Exits and exit access doors shall be marked by an approved exit sign readily visible from any direction of egress travel. The path of egress travel to exits and within exits shall be marked by readily visible exit signs to clearly indicate the direction of egress travel in cases where the exit or the path of egress travel is not immediately visible to the occupants. Intervening means of egress doors within exits shall be marked by exit signs. Exit sign placement shall be such that no point in an exit access corridor or exit passageway is more than 100 feet (30 480 mm) or the listed viewing distance for the sign, whichever is less, from the nearest visible exit sign.

So your saying tactile signs need to comply to the above with the exceptions?
How do you find the viewing distance for these signs?
How do you make the them visible  from any direction if ICC/ANSI A117.1 restricts the tactile sign to be in a specified location where it might not be visible from every direction.
Also how can you put one every 100' if there is no door (required next to a door).


----------



## Rick18071 (Nov 29, 2016)

Then there is this:

1110.3 Other signs.
Signage indicating special accessibility provisions shall be provided as shown:
1.
2. At each door to an area of refuge , an exterior area for assisted rescue, an egress stairway , exit passageway and exit discharge , signage shall be provided in accordance with Section 1011.3.


----------



## steveray (Nov 29, 2016)

Do the apartments open directly into the stairs?


----------



## mtlogcabin (Nov 29, 2016)

"So your saying tactile signs need to comply to the above with the exceptions?"

No
I am saying the exceptions for the location of exit signs apply to tactile exit signage also.

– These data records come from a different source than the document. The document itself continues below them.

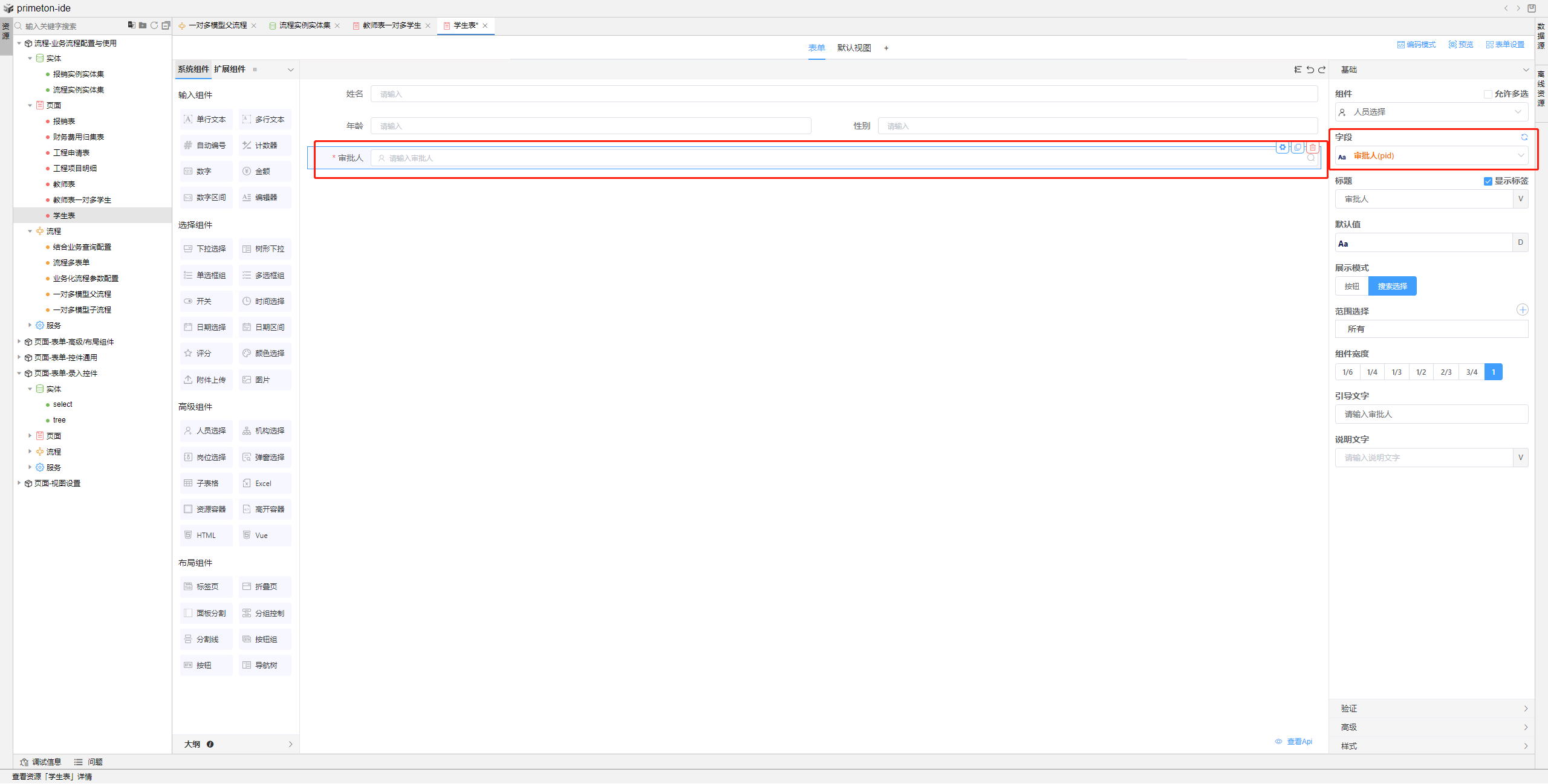1548x784 pixels.
Task: Click the refresh icon in resource toolbar
Action: click(x=154, y=25)
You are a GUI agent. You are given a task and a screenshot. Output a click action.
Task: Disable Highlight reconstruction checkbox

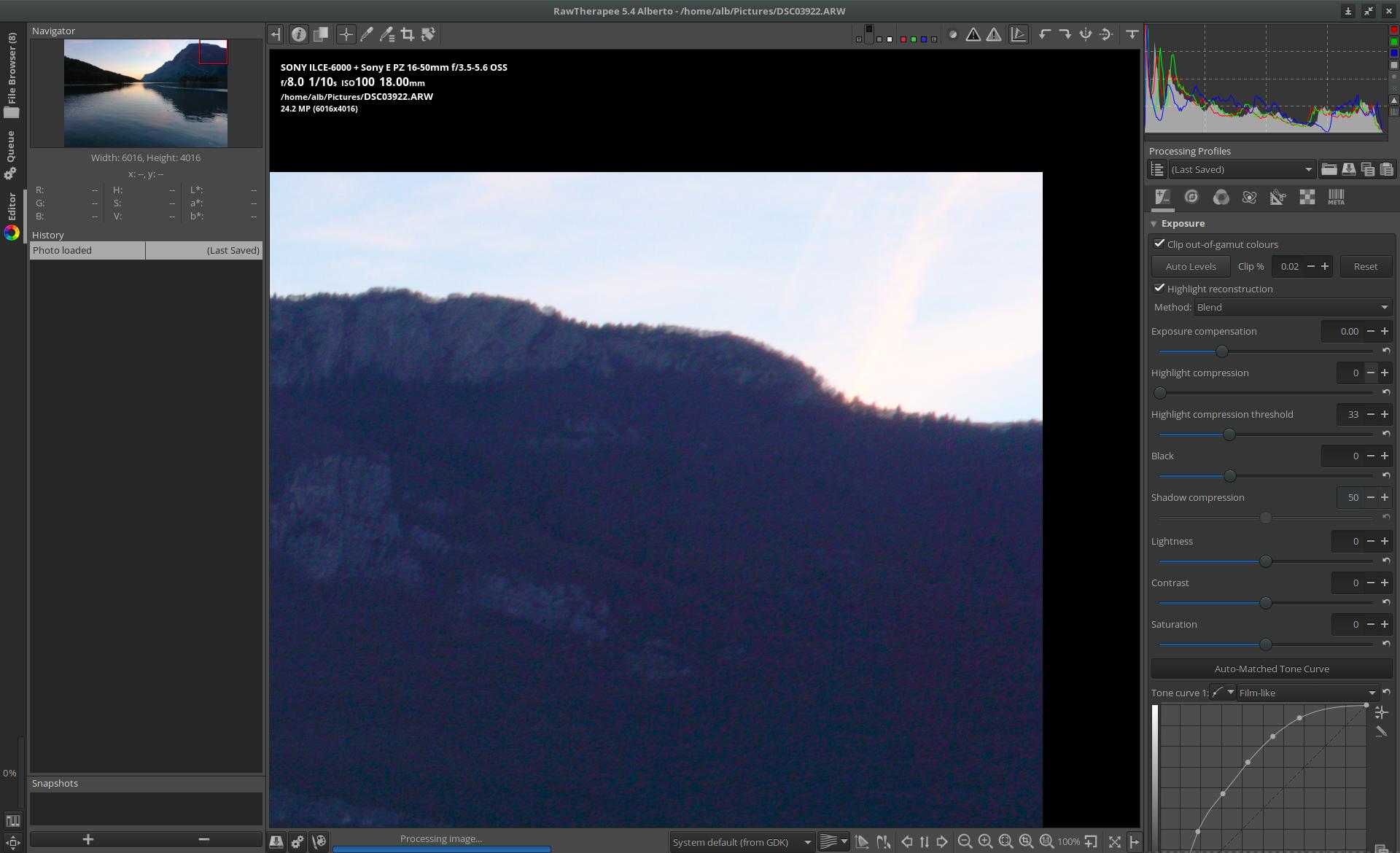[1159, 289]
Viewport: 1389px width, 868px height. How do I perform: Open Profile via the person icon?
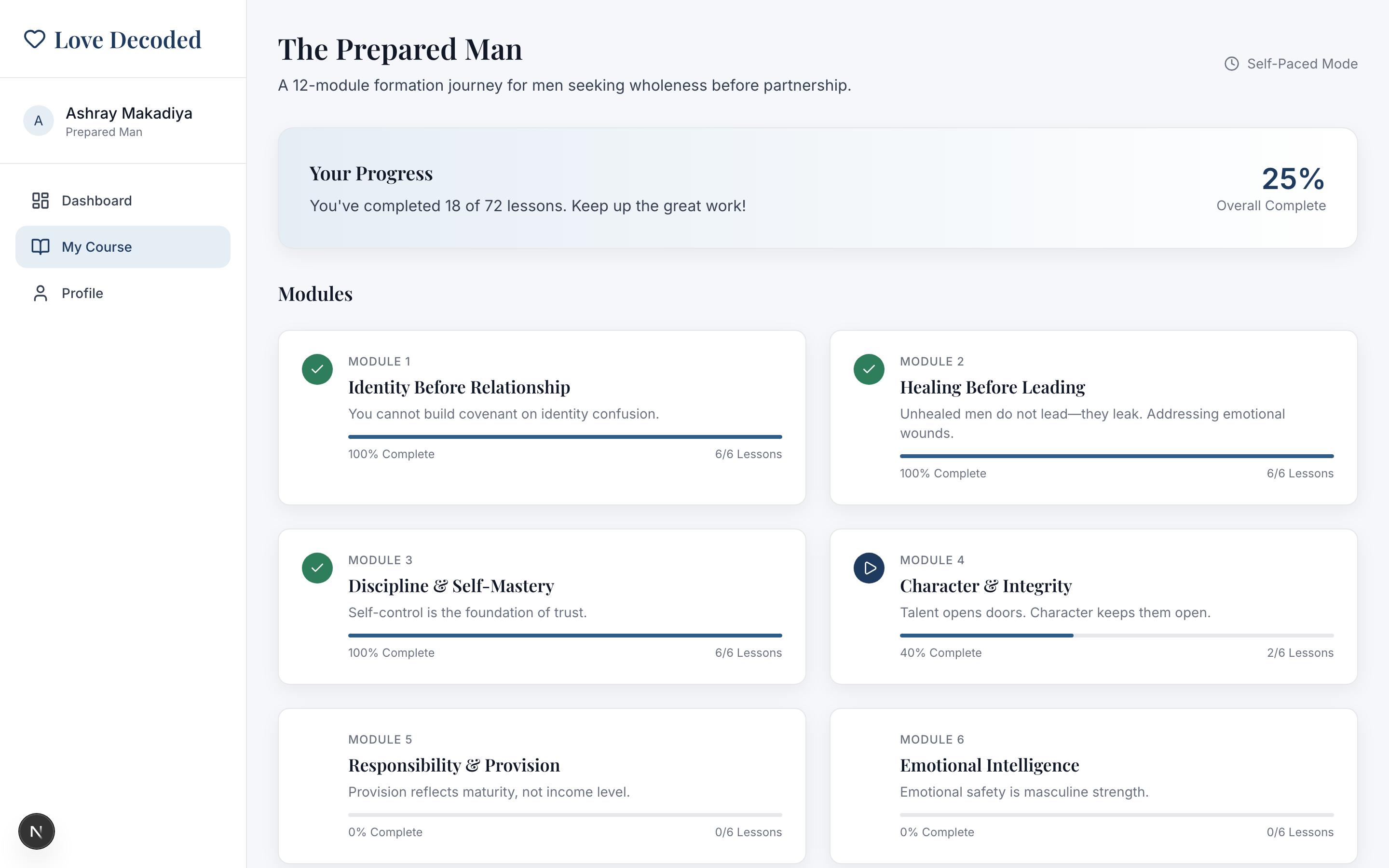(x=40, y=293)
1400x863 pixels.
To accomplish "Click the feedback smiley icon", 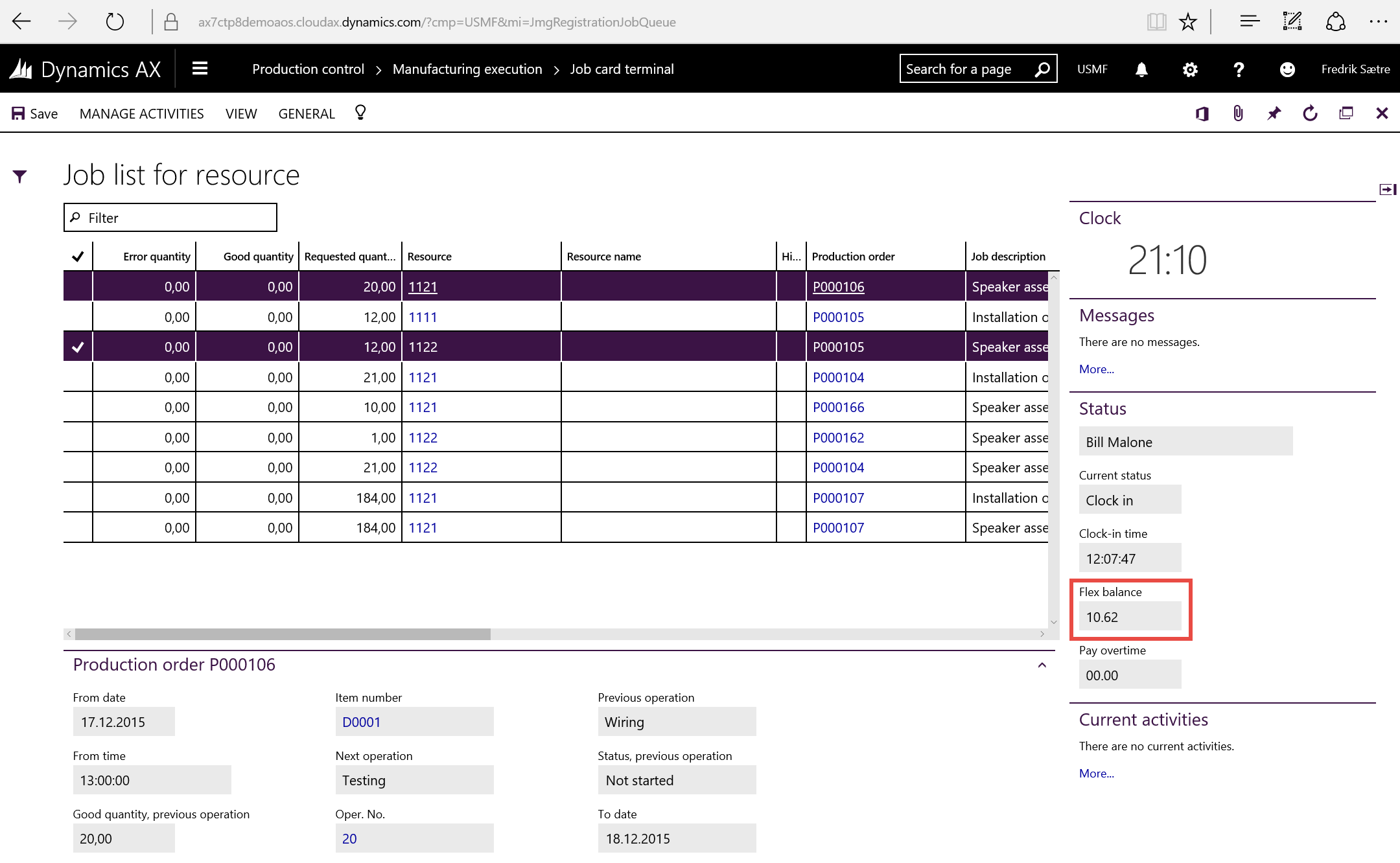I will pyautogui.click(x=1287, y=69).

Apartment are R-2 therefore exception 3 applies


----------



## Rick18071 (Nov 29, 2016)

_


steveray said:



			Do the apartments open directly into the stairs?
		
Click to expand...


yes_


----------



## steveray (Nov 30, 2016)

Rick18071 said:


> _
> yes_



Still think I would go with MT on the "specific rules over general" with the specific R exception and I imagine the dwelling unit only requires 1 MOE which would also eliminate signage requirements...The dwelling unit opening directly to the stair seems wrong to me....


----------